Propongono ricorso per la cassazione di detta decisione COGNOME NOME, COGNOME NOME, COGNOME NOME e COGNOME NOME, affidandosi a cinque motivi.
Resiste con controricorso COGNOME NOME.
A seguito della proposta di definizione del giudizio, formulata da questa Corte ai sensi dell’art. 380bis c.p.c. e ritualmente comunicata alle parti, la parte ricorrente, a mezzo del difensore munito di nuova procura speciale, ha chiesto la decisione del ricorso.

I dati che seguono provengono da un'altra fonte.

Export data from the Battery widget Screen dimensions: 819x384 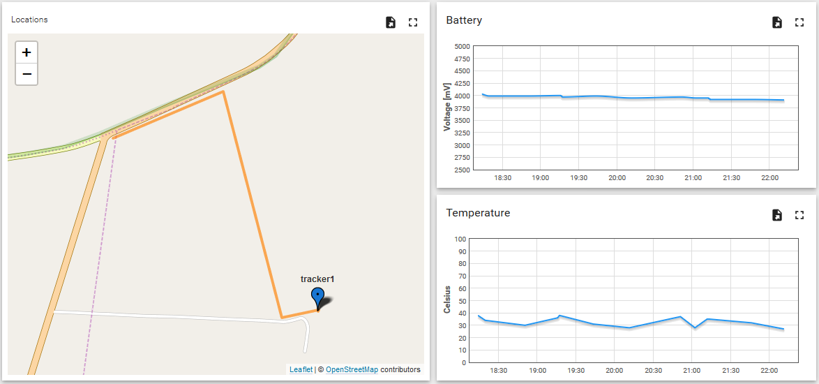click(x=777, y=22)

In prossimità dell’adunanza in camera di consiglio, fissata ai sensi dell’art. 380bis .1 c.p.c., ambo le parti hanno depositato memoria
RAGIONI DELLA DECISIONE
Preliminarmente il collegio dà atto che, a seguito della pubblicazione della sentenza delle Sezioni Unite di questa Corte n. 9611 del 10 aprile 2024, non sussiste alcuna incompatibilità del presidente della sezione o del consigliere delegato, che abbia formulato la proposta di definizione accelerata, a far parte, ed eventualmente essere nominato relatore, del collegio che definisce il giudizio ai sensi dell’art. 380-bis.1, atteso che la proposta non ha funzione decisoria e non è suscettibile di assumere valore di pronuncia definitiva, né la decisione in camera di consiglio conseguente alla richiesta del ricorrente si configura quale fase distinta del giudizio di cassazione, con carattere di autonomia e contenuti e finalità di riesame e di controllo sulla proposta stessa.
Passando all’esame dei motivi di ricorso, con il primo di essi la parte ricorrente lamenta l’omesso esame di fatto decisivo, in relazione all’art. 360, primo comma, n. 5, c.p.c., perché la Corte di Appello non avrebbe esaminato funditus i motivi di gravame, adottando una motivazione articolata in formule di stile.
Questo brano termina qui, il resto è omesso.